Of all the things Valve have done, the 'have-the-community-make-their-own-cosmetics' movement that started with Team Fortress 2, might be the smartest. By creating an ecosystem in which item-makers can profit, Valve have effectively allowed their community to hire itself to expand their game. Though still in beta, Dota 2 enjoys a constant influx of stuff . Every update bristles with new couriers, announcer packs, weaponry and other decorative paraphernalia. With that inevitable release date drawing inexorably closer each day, the momentum of production only seems to be increasing. But, who are the people behind the work?
"It's one of the best, most straightforward ways for 3D artists to profit from what they've made."
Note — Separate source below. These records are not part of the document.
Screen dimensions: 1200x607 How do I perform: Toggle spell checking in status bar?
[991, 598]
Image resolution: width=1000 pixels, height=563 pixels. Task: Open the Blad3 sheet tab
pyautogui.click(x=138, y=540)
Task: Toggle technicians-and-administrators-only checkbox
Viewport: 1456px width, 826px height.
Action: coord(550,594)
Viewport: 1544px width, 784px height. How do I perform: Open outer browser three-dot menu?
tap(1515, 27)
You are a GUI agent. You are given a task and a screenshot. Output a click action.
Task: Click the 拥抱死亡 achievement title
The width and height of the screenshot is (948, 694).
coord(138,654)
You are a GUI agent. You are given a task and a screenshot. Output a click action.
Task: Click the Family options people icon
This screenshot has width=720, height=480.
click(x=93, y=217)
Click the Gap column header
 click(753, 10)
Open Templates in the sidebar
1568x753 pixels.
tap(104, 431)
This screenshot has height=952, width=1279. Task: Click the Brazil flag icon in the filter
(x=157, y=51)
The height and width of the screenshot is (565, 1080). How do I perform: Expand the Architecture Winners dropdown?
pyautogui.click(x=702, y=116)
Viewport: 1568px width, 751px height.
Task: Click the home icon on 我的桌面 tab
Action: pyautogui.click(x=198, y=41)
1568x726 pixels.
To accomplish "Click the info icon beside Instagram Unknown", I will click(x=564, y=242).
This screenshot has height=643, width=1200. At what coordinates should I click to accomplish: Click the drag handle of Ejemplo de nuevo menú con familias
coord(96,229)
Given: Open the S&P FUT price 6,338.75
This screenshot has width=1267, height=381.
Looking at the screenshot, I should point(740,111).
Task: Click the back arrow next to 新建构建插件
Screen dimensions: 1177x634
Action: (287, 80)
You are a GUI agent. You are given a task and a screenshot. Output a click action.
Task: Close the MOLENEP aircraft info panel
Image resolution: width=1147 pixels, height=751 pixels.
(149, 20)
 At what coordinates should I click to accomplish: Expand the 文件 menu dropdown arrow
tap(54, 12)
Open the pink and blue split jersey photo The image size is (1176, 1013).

To date, item creators have collectively made millions from getting their wares into Valve games. We speak to top item makers who have made significant profits on the Dota 2 workshop, from beginners who have just started modelling with no training, to seasoned professional artists who work for big-budget studios and create Dota 2 items on the side. They say that selling Dota 2 items "it's one of the best, most straightforward ways for 3D artists to profit from what they've made." How did they get started? How do new items come together? How does Valve decide which Steam Workshop items make it into the game? Let's find out.
Getting started as an item-maker isn't a complicated as you might think. Mrpresident's first encounter with a 3D program was a mere 10 months ago when he made his first virtual box. "I was a huge fan of Dota and I'd always wanted to learn how to 3D model," he says "so, I spent a lot of time watching Anuxi and other stream their workflow process on twitch, and tried to practice their techniques and methods."
A firm believer in the educational properties of the twitch streams, mrpresident is one of the many who have taught themselves the art of 3D modeling. Similarly, Vladimir > the implyer , as he is known on Steam, never received a formal education in the field.
"I started modeling early - way before Max 6." Vladimir explains. "I got some books, learned the basics, modeled some teapots and islands made of primitives. At some point, I also began researching some original Half-Life assets, making Morrowind models and it was a lot of fun." Team Fortress 2's hat sales inspired him to start modelling for Valve games. "I always wanted a hat," he says, "but I was kinda late to that party. After the DOTA 2 workshop launched, I decided I should try my hat-making skills there."
Vladimir is arguably one the prolific figures in the Dota 2 workshop community. Clocking in a substantial 259 submissions ("I deleted some stuff, otherwise the count would be closer to 300."), Vladimir has made a name for himself competing with trained, professional 3D artists.
Australia-based Stephanie Everett, otherwise known as Anuxiamoon is one such individual. Her resume encompasses six years of experience in the game industry and big names like Trion Worlds. Of all the contributors, only she alone received the distinct honour of being assigned a 'chest' of her own. Originally too busy to join the ranks of the Dota 2 workshop contributors, Anuxiamoon first began participating in the creation of Dota 2-related items when Polycount announced a competition. She ended up submitting five sets to the event, the last of which made its way into the top ten.
"I had a block of free time open between freelance projects so I took advantage of that and entered the competition. At first, I had no idea what I was doing, but when you do something new, you always have no idea what you're doing, anyway."
"He earns enough to make full-time development of Dota 2 items a viable profession"
Chemical Alia and DrySocket, firm friends and co-conspirators, are veterans of the gaming industry as well. DrySocket claims over nine years of experience in making games. Chemical Alia currently works for a big-budget studio. For DrySocket, the Workshop is a place of experimentation, an avenue to explore quick ideas in his free time. Chemical Alia, on the other hand, began manufacturing items after being requested to produce work for the Dota 2 workshop.
"I originally got into making custom content for Valve games through Team Fortress 2. The TF2 Polycount contest led to a set for a Spy getting into the game, and that was pretty cool." Chemical Alia recalls. "I ended up getting involved in Dota 2 item creation pretty early, with some Valve folks requesting me to make a set of items, which were released alongside the Dota 2 workshop."
Though it might appear otherwise, Dota 2 item creation is serious business. 25% of total sales might not sound like much, at first, but the numbers do add up. Benjamin Retter, also known as BrontoThunder on Steam, says he earns enough from his creations to make full-time development of Dota 2 items a viable profession – a dream come true, for him. With such high stakes in play, it's unsurprising to learn that tensions do exist. Months where only a sparing number of items are accepted can, according to mrpresident, inspire high emotions.